Houska v. Houska

Decision Date03 August 1973
Docket NumberNo. 11054,11054
Citation95 Idaho 568,512 P.2d 1317
PartiesMargaret HOUSKA, Plaintiff-Respondent, v. Joe HOUSKA, Jr., Defendant-Appellant
CourtIdaho Supreme Court

Kramer, Plankey, Smith & Beeks, Twin Falls, for defendant-appellant.

Rayborn, Rayborn & Barchas, Twin Falls, for plaintiff-respondent.

McQUADE, Justice.

Margaret Houska and Joe Houska, Jr., were married in August, 1958. They did not live together for the first four and one-half years of their marriage. During the first two and one-half of those years, Mrs. Houska worked as a clerk for the Idaho Power Company and used all her earnings to support herself. During the next two years, Mr. Houska supported her. Eventually, the couple rented a house and set up housekeeping together. Mrs. Houska gave up her job and devoted herself to housekeeping fulltime. There were no children born of the marriage, although Mrs. Houska's daughter from a previous marriage lived with them until the daughter's marriage. The record does not indicate a pre-marital property agreement between the parties.
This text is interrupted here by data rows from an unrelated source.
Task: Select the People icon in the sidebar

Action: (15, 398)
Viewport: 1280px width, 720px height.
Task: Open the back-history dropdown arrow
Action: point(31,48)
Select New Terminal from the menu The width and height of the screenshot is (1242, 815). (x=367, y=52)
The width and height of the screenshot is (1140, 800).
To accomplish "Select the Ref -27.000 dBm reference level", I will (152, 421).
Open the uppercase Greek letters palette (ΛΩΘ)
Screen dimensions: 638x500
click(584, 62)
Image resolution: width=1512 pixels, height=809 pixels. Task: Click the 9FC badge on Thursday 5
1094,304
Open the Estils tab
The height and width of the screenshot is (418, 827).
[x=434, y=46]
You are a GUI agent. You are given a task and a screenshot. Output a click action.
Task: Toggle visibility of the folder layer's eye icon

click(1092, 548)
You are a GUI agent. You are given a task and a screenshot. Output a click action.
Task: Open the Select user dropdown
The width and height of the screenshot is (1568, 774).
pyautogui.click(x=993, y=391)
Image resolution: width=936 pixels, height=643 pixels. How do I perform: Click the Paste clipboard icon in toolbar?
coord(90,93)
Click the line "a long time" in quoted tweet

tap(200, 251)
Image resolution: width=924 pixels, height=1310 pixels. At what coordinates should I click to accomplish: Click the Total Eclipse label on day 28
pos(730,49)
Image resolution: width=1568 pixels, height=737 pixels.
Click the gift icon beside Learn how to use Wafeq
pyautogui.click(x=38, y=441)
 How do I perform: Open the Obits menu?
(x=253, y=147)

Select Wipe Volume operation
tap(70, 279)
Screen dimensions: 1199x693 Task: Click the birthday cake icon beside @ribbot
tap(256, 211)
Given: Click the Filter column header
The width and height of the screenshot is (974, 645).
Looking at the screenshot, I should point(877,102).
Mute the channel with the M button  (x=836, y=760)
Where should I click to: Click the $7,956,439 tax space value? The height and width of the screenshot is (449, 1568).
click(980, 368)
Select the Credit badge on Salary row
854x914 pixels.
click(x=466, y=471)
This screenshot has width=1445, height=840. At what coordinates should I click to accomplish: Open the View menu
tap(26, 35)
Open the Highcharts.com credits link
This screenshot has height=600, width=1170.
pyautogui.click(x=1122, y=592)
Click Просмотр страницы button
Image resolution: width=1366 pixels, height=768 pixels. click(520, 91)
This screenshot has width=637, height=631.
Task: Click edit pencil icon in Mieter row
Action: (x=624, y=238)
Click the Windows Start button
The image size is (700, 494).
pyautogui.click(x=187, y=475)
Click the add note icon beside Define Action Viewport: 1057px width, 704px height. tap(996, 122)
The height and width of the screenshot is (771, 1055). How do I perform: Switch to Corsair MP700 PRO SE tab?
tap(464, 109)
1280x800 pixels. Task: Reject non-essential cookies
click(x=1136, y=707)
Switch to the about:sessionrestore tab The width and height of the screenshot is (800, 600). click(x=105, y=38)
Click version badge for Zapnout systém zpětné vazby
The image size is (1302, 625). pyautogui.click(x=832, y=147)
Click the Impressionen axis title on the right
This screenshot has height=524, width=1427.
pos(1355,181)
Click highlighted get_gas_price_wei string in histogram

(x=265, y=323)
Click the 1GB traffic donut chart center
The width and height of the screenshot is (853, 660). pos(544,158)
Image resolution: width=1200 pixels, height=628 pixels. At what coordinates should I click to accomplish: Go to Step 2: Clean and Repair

According to a January, 1958 financial statement submitted to his bank as part of an application for a loan, Mr. Houska's personal net worth eight months before the marriage, was $400,196.48. This figure included the value of his farm near Hazelton, Idaho, certain stocks and bonds, cash, crops, cattle, feed on hand and farm machinery, minus outstanding liabilities. The parties' major source of income during the marriage was Mr. Houska's farming and cattle feeding operation.

During the marriage the parties maintained a single joint checking account, first at Hazelton, Idaho and later at Paul, Idaho. Apparently most, if not all of the money coming into the hands of the parties, except for Mrs. Houska's wages earned during the years 1959, 1960, 1961, and 1969, was deposited into this account. Out of this single account were paid all expenses of the farming and cattle feeding operation, as well as the couple's living expenses.

Mr. and Mrs. Houska had serious marital problems and eventually Mrs. Houska moved out and began to work again in Junuary, 1969. She kept her earnings separate from the joint checking account and used them to support herself.

On November 12, 1969, Mrs. Houska commenced this action to obtain a divorce and division of the parties' community property. Trial was held November 5, 1970, and on August 24, 1971, the district court granted Mrs. Houska a divorce on the ground of extreme mental cruelty. This appeal is taken from the portions of the findings, conclusions, and judgment relating to the amount and distribution of community property.

The district court made findings as to the assets owned by the parties at the time of trial. It concluded that of these assets, the land, stocks and bonds, and all farm equipment acquired before the marriage were Mr. Houska's separate property. The following is a comprehensive list of all other assets owned by the parties at the time of trial, as found by the district court:

                                           Market Value
                Cash                         $ 4,031.04
                Cattle                        40,504.40
                Crops and Feed                63,146.21
                Farm vehicles, machinery
                 and equipment acquired
                 during the marriage          13,260.00
                Furniture                        750.00
                Antiques                         375.00
                1963 Chevrolet automobile        500.00
                                           ------------
                          TOTAL             $122,566.65
                

The totals in each sub-group were compiled from the district court's list which valued each item separately. The district court found that the farming operation had outstanding liabilities of $64,490.89 at the time of trial. It also found that during the marriage, a granary and cement ditches had been added to Mr. Houska's land, enhancing its value in the amount of $14,000.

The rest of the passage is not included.